▶ **WHAT THE TASK ASKS**:
Please retype the records below exactly as they stand.
--- MATERIAL PROVIDED Enclosed Below ---
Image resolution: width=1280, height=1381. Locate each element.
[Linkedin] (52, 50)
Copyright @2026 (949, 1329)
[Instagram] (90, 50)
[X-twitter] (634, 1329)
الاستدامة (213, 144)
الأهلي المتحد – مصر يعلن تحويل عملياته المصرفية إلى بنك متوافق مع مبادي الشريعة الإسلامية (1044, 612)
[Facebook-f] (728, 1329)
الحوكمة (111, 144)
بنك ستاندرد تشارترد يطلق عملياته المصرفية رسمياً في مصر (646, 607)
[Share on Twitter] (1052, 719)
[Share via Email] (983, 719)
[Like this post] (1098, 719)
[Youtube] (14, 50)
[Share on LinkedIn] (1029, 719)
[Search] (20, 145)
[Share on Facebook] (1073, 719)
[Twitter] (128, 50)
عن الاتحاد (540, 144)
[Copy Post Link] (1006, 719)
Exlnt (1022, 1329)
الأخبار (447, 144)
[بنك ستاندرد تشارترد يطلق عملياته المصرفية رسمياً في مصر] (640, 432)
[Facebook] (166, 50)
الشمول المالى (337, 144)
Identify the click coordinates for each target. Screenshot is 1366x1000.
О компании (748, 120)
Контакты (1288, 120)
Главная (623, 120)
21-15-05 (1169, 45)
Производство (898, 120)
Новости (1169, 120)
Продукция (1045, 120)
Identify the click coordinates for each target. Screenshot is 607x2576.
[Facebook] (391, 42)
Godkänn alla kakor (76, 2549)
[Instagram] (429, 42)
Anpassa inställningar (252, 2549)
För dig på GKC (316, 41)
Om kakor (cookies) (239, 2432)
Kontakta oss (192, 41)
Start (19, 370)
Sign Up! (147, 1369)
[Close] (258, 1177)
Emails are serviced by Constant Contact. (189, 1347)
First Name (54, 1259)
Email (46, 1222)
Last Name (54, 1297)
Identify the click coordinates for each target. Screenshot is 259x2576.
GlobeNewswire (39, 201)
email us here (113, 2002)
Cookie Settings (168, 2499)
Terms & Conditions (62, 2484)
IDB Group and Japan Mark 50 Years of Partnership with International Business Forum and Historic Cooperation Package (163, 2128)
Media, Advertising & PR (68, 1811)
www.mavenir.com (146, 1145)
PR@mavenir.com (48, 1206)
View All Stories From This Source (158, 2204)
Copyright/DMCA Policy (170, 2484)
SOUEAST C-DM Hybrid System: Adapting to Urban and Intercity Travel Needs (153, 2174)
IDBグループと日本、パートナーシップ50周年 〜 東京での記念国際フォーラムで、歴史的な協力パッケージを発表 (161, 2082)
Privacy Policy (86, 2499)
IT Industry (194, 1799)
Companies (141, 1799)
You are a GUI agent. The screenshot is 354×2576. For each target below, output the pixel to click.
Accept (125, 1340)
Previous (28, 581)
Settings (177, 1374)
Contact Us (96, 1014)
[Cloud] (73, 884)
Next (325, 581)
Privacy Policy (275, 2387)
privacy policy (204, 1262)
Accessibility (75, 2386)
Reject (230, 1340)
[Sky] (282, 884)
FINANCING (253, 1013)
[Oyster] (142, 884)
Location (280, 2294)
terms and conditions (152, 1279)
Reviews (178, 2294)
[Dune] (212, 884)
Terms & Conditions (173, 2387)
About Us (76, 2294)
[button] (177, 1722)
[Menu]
--- End of Enclosed MATERIAL PROVIDED ---
▶ **SOLUTION**:
Image resolution: width=1280, height=1381. Locate each element.
[Linkedin] (52, 50)
Copyright @2026 (949, 1329)
[Instagram] (90, 50)
[X-twitter] (634, 1329)
الاستدامة (213, 144)
الأهلي المتحد – مصر يعلن تحويل عملياته المصرفية إلى بنك متوافق مع مبادي الشريعة الإسلامية (1044, 612)
[Facebook-f] (728, 1329)
الحوكمة (111, 144)
بنك ستاندرد تشارترد يطلق عملياته المصرفية رسمياً في مصر (646, 607)
[Share on Twitter] (1052, 719)
[Share via Email] (983, 719)
[Like this post] (1098, 719)
[Youtube] (14, 50)
[Share on LinkedIn] (1029, 719)
[Search] (20, 145)
[Share on Facebook] (1073, 719)
[Twitter] (128, 50)
عن الاتحاد (540, 144)
[Copy Post Link] (1006, 719)
Exlnt (1022, 1329)
الأخبار (447, 144)
[بنك ستاندرد تشارترد يطلق عملياته المصرفية رسمياً في مصر] (640, 432)
[Facebook] (166, 50)
الشمول المالى (337, 144)
Identify the click coordinates for each target. Screenshot is 1366x1000.
О компании (748, 120)
Контакты (1288, 120)
Главная (623, 120)
21-15-05 (1169, 45)
Производство (898, 120)
Новости (1169, 120)
Продукция (1045, 120)
Identify the click coordinates for each target. Screenshot is 607x2576.
[Facebook] (391, 42)
Godkänn alla kakor (76, 2549)
[Instagram] (429, 42)
Anpassa inställningar (252, 2549)
För dig på GKC (316, 41)
Om kakor (cookies) (239, 2432)
Kontakta oss (192, 41)
Start (19, 370)
Sign Up! (147, 1369)
[Close] (258, 1177)
Emails are serviced by Constant Contact. (189, 1347)
First Name (54, 1259)
Email (46, 1222)
Last Name (54, 1297)
Identify the click coordinates for each target. Screenshot is 259x2576.
GlobeNewswire (39, 201)
email us here (113, 2002)
Cookie Settings (168, 2499)
Terms & Conditions (62, 2484)
IDB Group and Japan Mark 50 Years of Partnership with International Business Forum and Historic Cooperation Package (163, 2128)
Media, Advertising & PR (68, 1811)
www.mavenir.com (146, 1145)
PR@mavenir.com (48, 1206)
View All Stories From This Source (158, 2204)
Copyright/DMCA Policy (170, 2484)
SOUEAST C-DM Hybrid System: Adapting to Urban and Intercity Travel Needs (153, 2174)
IDBグループと日本、パートナーシップ50周年 〜 東京での記念国際フォーラムで、歴史的な協力パッケージを発表 (161, 2082)
Privacy Policy (86, 2499)
IT Industry (194, 1799)
Companies (141, 1799)
You are a GUI agent. The screenshot is 354×2576. For each target below, output the pixel to click.
Accept (125, 1340)
Previous (28, 581)
Settings (177, 1374)
Contact Us (96, 1014)
[Cloud] (73, 884)
Next (325, 581)
Privacy Policy (275, 2387)
privacy policy (204, 1262)
Accessibility (75, 2386)
Reject (230, 1340)
[Sky] (282, 884)
FINANCING (253, 1013)
[Oyster] (142, 884)
Location (280, 2294)
terms and conditions (152, 1279)
Reviews (178, 2294)
[Dune] (212, 884)
Terms & Conditions (173, 2387)
About Us (76, 2294)
[button] (177, 1722)
[Menu]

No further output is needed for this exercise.